Ivana handelt nun innerhalb der Grenzen, die sie sich selbst gesetzt hat – nicht nur innerhalb derjenigen des Unternehmens: ein maximaler Verlust von etwa 150 Dollar bei ihrem ersten Trade des Tages, ein harter Stopp bei insgesamt etwa 300 Dollar Tagesverlust und die Regel, dass sie nach zwei Trades, bei denen sie aus dem Markt gedrängt wurde, den Laptop schließt – ohne Ausnahmen. Ein Beispiel aus jüngster Zeit ist ihr besonders im Gedächtnis geblieben. An einem Tag hatte sie bei ihrem ersten Trade einen Verlust von etwa 200 Dollar und schloss den Laptop, anstatt dem Verlust hinterherzujagen. Am nächsten Tag, als sie gelassener war, erzielte sie einen Gewinn von etwa 250 Dollar und machte den Verlust damit mehr als wett. „Das ist in Ordnung“, sagt sie über den Verlusttag selbst. „Man muss verlieren, um besser zu werden.“ Sie beschreibt den gesamten Prozess weniger als ein einzelnes Rennen, sondern eher als einen Marathon: „Ich kann nicht mit 400.000 ausgestattet sein und wütend werden, weil ich an einem Tag meinen Gewinn verliere. Das ist unmöglich.“

Zuerst die Psychologie, dann die Strategie

Auf die Frage, ob Psychologie oder Strategie wichtiger sei, zögert Ivana nicht. Strategie sei wichtig, aber sie habe gesehen, wie schnell sie unter Druck zusammenbreche. Einmal habe sie zehn verschiedene Ansätze ausprobiert, die mit so vielen Indikatoren überladen waren, dass sie ihr eigenes Chart nicht mehr lesen konnte. Was funktionierte, war, das Ganze auf ein einziges Setup zu reduzieren, das sie wiederholen konnte, und nur dann zu handeln, wenn sie wirklich die Zeit und den Kopf dafür hatte. Wenn sie in dreißig Minuten eilig ihre Tochter abholen muss, wird sie den Trade einfach nicht eingehen. „Beherrsche deine Emotionen“, sagt sie, „denn das ist das Wichtigste, um Gewinn zu erzielen.“

Ivanas Ratschläge für andere Trader

Wenn sie sechs Jahre zurückgehen und sich selbst einen Rat geben könnte, wüsste Ivana genau, was das wäre: nichts überstürzen. Sie erinnert sich, dass sie unzählige Male nur etwa 50 Dollar davon entfernt war, eine Herausforderung zu meistern oder eine Belohnung zu erreichen, und dass sie sich dann dazu gedrängt hat, es an einem einzigen Tag zu schaffen, anstatt abzuwarten. Diese Überanstrengungen kosteten sie jedes Mal 200 oder 300 Dollar, nur um eine Lücke von 50 Dollar zu schließen. Ihr Rat lautet nun: Vertraue deinem eigenen Plan, blende die Meinungen anderer aus und denk daran, dass weniger oft mehr ist. „Man braucht Zeit, um zu wachsen“, sagt sie.

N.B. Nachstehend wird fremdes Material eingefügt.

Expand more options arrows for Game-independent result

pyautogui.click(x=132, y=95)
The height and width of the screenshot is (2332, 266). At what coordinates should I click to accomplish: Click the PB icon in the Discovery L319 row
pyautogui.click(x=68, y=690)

Wie geht es weiter für Ivana?

Mit sechs Prämien in Höhe von insgesamt 3.137 Dollar, die sie seit ihrer ersten Auszahlung im August erhalten hat, ist Ivanas nächstes Ziel klar: Sie will in weitere Herausforderungen reinvestieren und ihre beiden derzeit mit jeweils 50.000 Dollar ausgestatteten Konten auf ein Ziel von fünf Konten mit jeweils 150.000 Dollar ausbauen. Angesichts der Zeit, die sie gebraucht hat, um so weit zu kommen, hat sie es auch damit nicht eilig.